Do you keep repeating unhelpful behaviour patterns?
If so, you’re not alone! From dating ‘bad boys’ or ‘psycho women’ repeatedly despite vows of “never again” after the misery they cause, to making yet another friend who proceeds to boss you around, or finding yourself in a job where you feel undervalued again, many of us seem unable to stop ourselves repeating experiences that hurt us.
Why should this be?
Sigmund Freud recognised this common human phenomenon, which he called the Repetition Compulsion. Freud believed that we re-enact old, painful traumas or relationships, the nature of which we’ve usually forgotten, in the present in an attempt to make them come out right this time around.
The original difficult situation was usually when were children, and were a passive participant – the event was happening to us and we had no control over those involved, usually significant others such as parents or siblings, or over the outcome. As adults, we are active – it’s us who get ourselves into the situations – but because the reasons for what we’re doing are often outside our conscious awareness, we feel at the mercy of circumstances.
For example, Suzie found herself with one close friend after another who, after a promising start, would undermine and bully her. Suzie found it so hard to deal with her friend’s know-it-all attitude that she would back off more and more until the friend got the message and left Suzie alone. Suzie would breathe a sigh of relief, but soon find herself involved with another know-it-all and the cycle would begin again.
In counselling, she discovered she was playing out her relationship with her much older sister, Gemma, who, in a household where both girls were given little attention by their parents, made herself feel better by asserting control over her smaller sister. Being six years younger, Suzie couldn’t hope to match Gemma’s intellectual and verbal skills, so grew up feeling inadequate around confident women. However, feeling ‘weak’ in the presence of someone ‘strong’ felt so familiar to Suzie that she found herself drawn to people with whom she could re-enact the family script she knew so well again and again.

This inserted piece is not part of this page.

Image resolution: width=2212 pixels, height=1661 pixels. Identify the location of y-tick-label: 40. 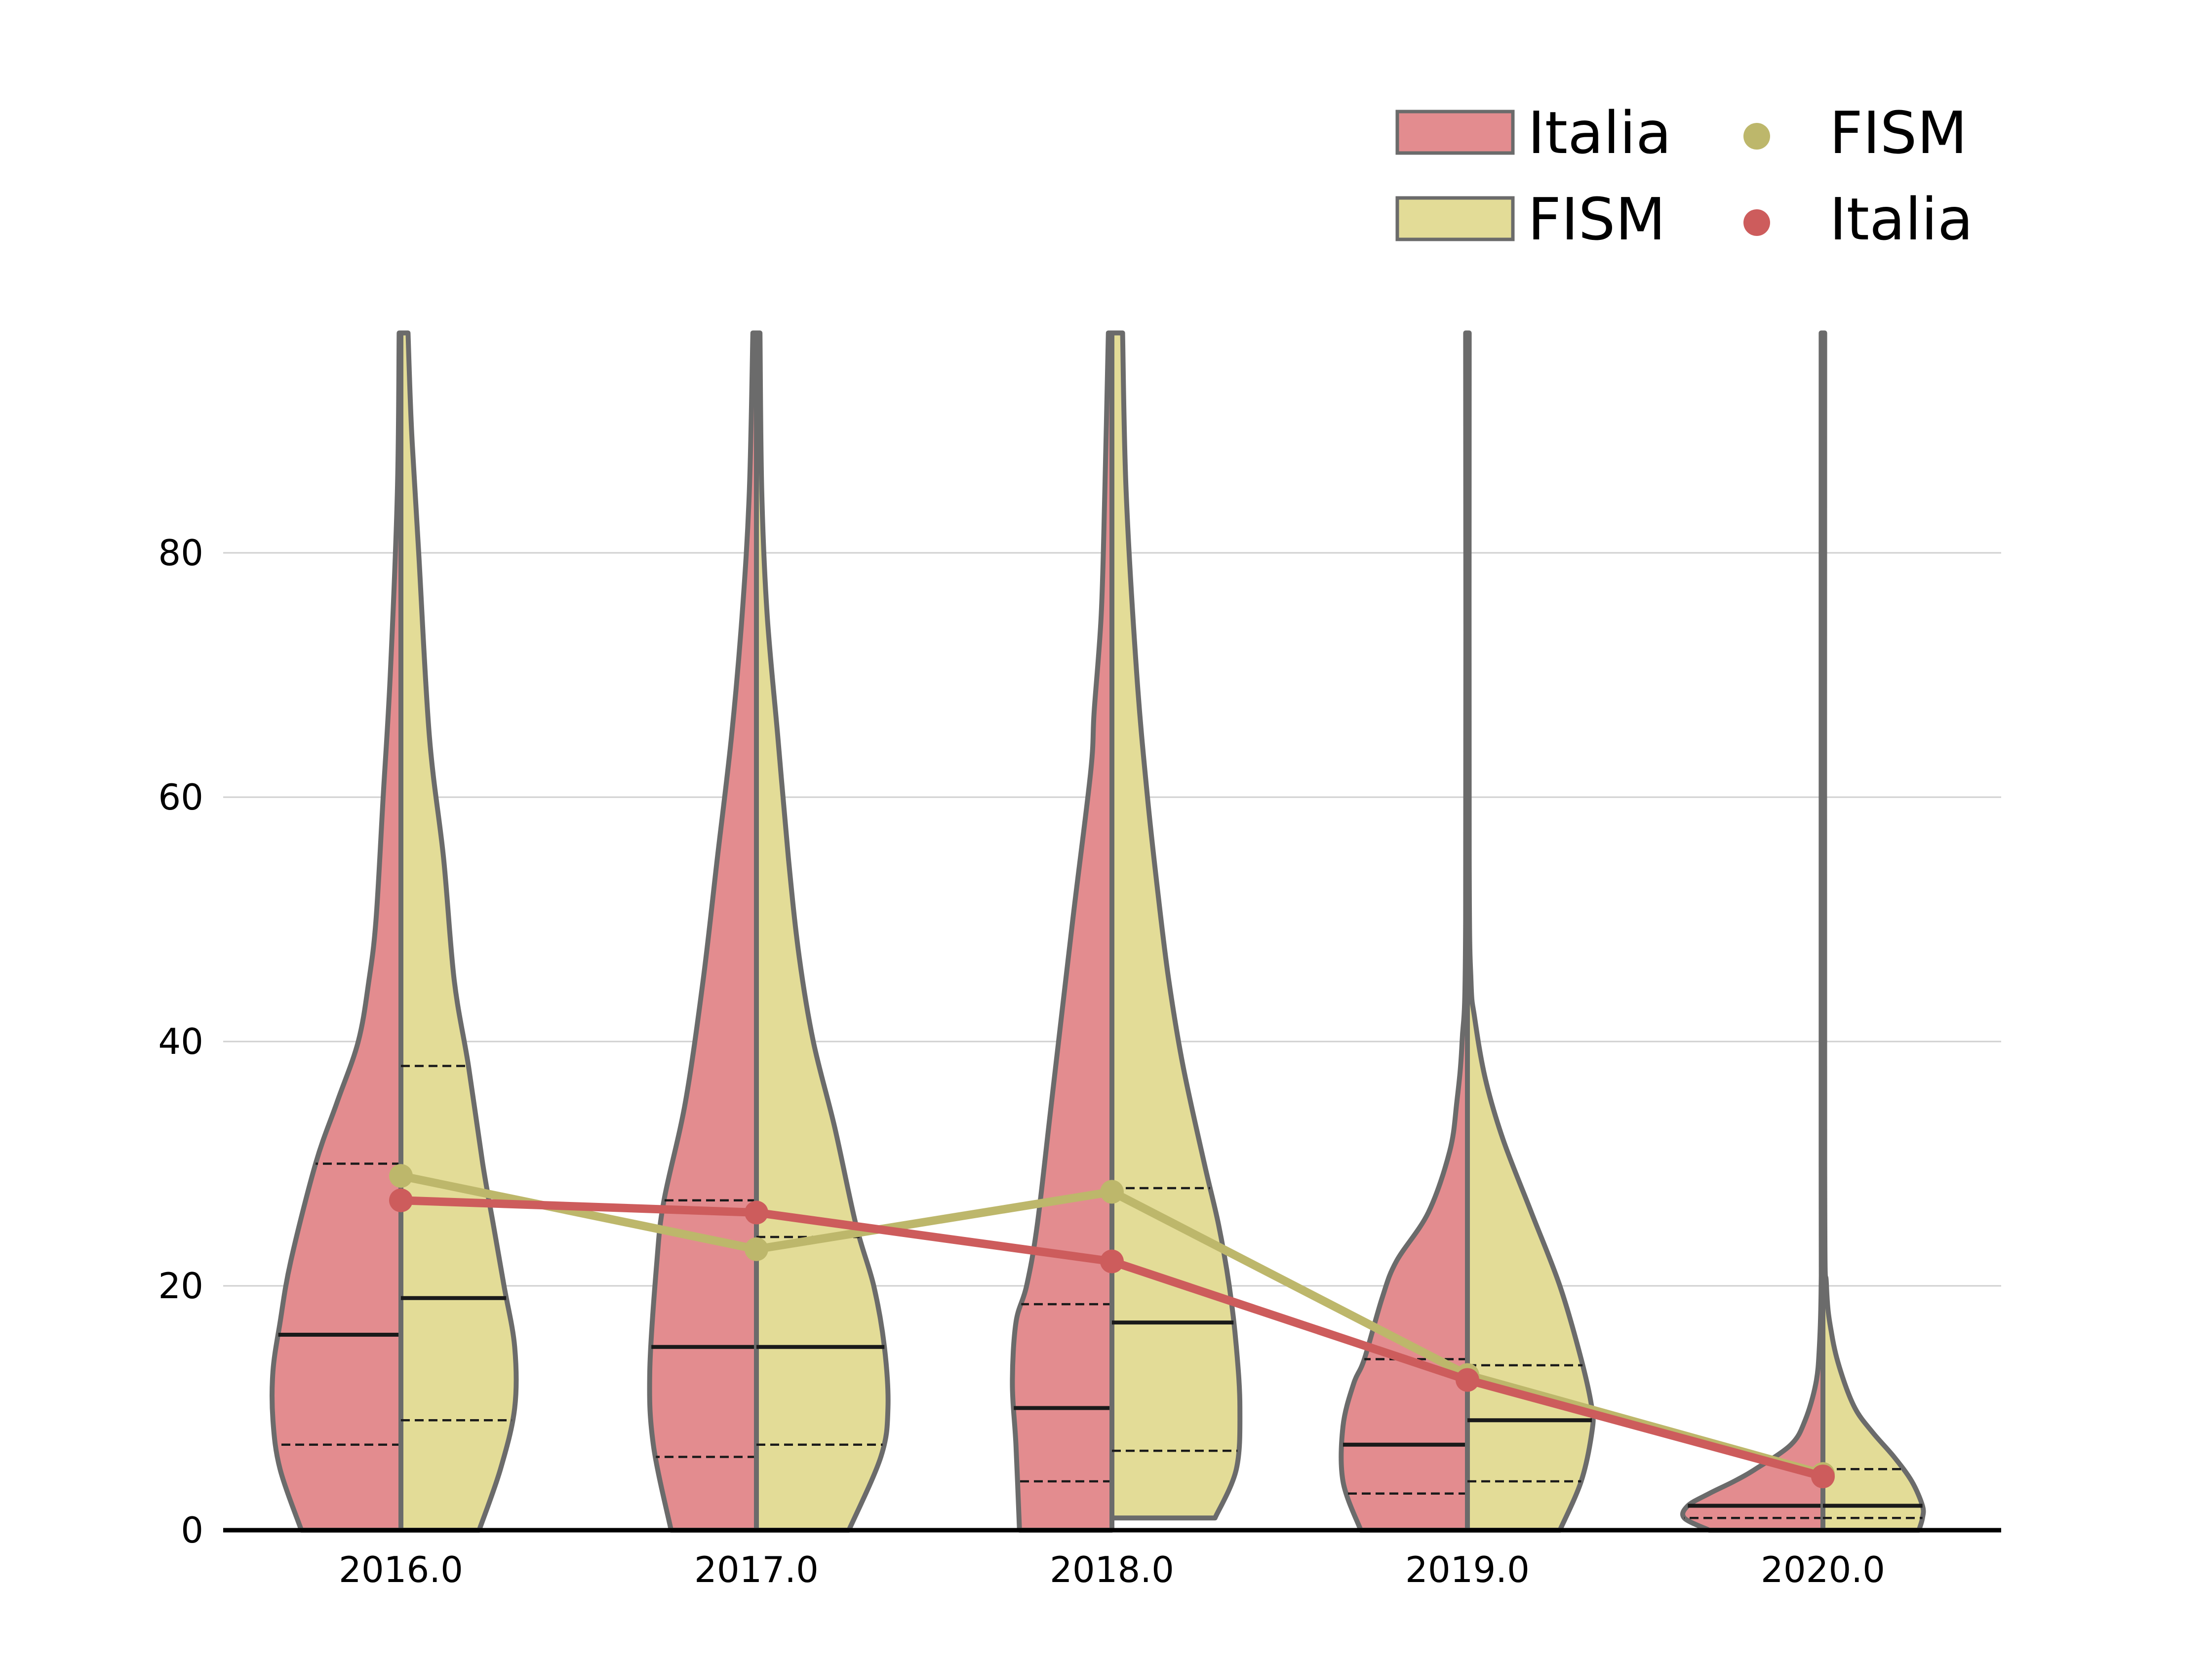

On a conscious level, Suzie insisted she was desperate to have equal, supportive friendships. But on a deeper level, she couldn’t stop herself re-enacting the drama that originated with sister Gemma. The situation with female friends would never turn out as Suzie believed she wanted it to because she always picked women with personalities like her sister, who were in turn re-enacting their own family dynamics with Suzie.
Maybe you, like Suzie, keep repeating behaviour that doesn’t serve you well. What can you do to change?
Suzie knew her sister was domineering, but was unaware how the dynamic was affecting her choice of friends and dictating her reactions to them. With these friends, Suzie came to realise that she felt like the helpless kid she was originally with Gemma, which in turn led her to behave as she did when younger – falling silent when with the friends, avoiding them, and occasionally having angry outbursts. Recognising these women didn’t have the very real power her sister had had over her as a child, Suzie came to understand that she was entitled to her own views, and actually had a range of options open to her to deal with overbearing friends, rather than having to stick to the limited repertoire she’d learnt as a girl.
Changing entrenched patterns doesn’t happen overnight. At first, as clients become aware of the origins and nature of their patterns, they’re still drawn to similar people and situations. But with insight, discussion of new possible behaviours and the willingness to try these out, with gentle support from their counsellor, clients find that each time they go through the cycle with a new person/situation, they have more self-knowledge about what’s happening (“Here I go again!”) and a wider selection of responses to choose from.
Clients also learn to recognise early on the subtle as well as overt cues showing that, yet again, they’ve stumbled across the type of person or situation they wish to avoid. This gives them the freedom to disentangle themselves before they get in too deep and, instead, make more satisfying choices that suit the adult they are today, rather than the child they were yesterday.